Having said that, a significant economic downturn was encountered in 2001. Starting early in the year, the Federal Reserve began cutting interest rates, with short-term rates finishing the year 475 basis points below where they started. Incoming orders were significantly impacted, particularly in the first half of 2001, and simultaneously, Rowe ceased doing business with two major customers, one of whom filed for bankruptcy that summer. In response, production capacity was reduced, followed by reduced workweeks for the remaining production employees as the summer shutdown approached. Just as conditions appeared to be improving in the late summer of 2001, the events of September 11th unfolded, at best substantially delaying a return to normal business conditions.

 

However, the need to withstand the weak conditions of 2001 generated some positive results in 2002. Efforts to improve production efficiency and reduce service costs began to produce positive results. Significant improvements in service costs, overhead and labor efficiencies made substantial contributions to profit margins during 2002. Successful product introductions also contributed to improved results with higher volumes of business.

 

While conditions were trying to improve as 2002 ended and 2003 began, the first months of 2003 continued to be difficult, with signs of improvement in some areas offset by weakness in others. As the summer of 2003 started, however, improving economic conditions became evident, particularly in the upper middle-income brackets served particularly by Storehouse. With the exception of February 2003, which was impacted by unusually strong winter storms in the mid-Atlantic area, Storehouse produced same store sales growth over 2002 in each month, with the rate of growth strongest late in the year.

 

With 2003 having just ended, many economic signs point to continued improvement in economic conditions. The Company expects to benefit from this improvement. Having said that, however, the threat of terrorism still hangs over the economy, ready to return us to the unfavorable conditions of 2001 and 2002. In addition, the weakening dollar against foreign currencies poses risks to Storehouse’s pricing policies and gross profit, as foreign vendors raise prices to offset the dollar’s decline, and the rapid growth of import furnishings might adversely affect Rowe. The Company will continue to be vigilant in monitoring market conditions and quickly take corrective actions as conditions require.

Dataset items –
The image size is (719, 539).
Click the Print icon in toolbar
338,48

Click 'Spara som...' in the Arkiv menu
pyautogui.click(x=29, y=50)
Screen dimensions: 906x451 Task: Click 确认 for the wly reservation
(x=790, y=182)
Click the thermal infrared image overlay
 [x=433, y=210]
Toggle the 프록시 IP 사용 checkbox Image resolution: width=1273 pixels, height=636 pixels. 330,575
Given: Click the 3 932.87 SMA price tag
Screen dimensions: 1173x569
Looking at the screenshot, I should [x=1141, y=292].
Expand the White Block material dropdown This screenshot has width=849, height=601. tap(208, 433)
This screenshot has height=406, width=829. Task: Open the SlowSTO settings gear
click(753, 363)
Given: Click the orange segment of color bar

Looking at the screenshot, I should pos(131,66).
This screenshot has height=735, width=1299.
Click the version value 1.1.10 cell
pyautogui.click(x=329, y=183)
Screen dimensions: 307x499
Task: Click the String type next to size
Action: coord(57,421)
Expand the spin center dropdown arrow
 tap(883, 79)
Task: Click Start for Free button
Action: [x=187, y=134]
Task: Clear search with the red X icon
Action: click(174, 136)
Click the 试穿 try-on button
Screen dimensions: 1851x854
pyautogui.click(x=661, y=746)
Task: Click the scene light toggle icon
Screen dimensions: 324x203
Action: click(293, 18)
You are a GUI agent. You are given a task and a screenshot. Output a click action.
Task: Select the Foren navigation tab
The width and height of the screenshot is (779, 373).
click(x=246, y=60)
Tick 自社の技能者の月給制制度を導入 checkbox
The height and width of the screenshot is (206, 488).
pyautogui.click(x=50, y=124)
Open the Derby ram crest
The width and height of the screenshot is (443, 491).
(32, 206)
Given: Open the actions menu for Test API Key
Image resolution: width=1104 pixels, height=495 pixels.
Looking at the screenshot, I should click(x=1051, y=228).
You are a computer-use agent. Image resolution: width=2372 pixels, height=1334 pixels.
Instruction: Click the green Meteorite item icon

Task goal – Rewrite the text on the company's business conditions from 2001 to 2003, beginning at the words "However, the need" and stopping after "volumes of business.", with "profit margins" replaced by "operating margins".

Exercise answer –
However, the need to withstand the weak conditions of 2001 generated some positive results in 2002. Efforts to improve production efficiency and reduce service costs began to produce positive results. Significant improvements in service costs, overhead and labor efficiencies made substantial contributions to operating margins during 2002. Successful product introductions also contributed to improved results with higher volumes of business.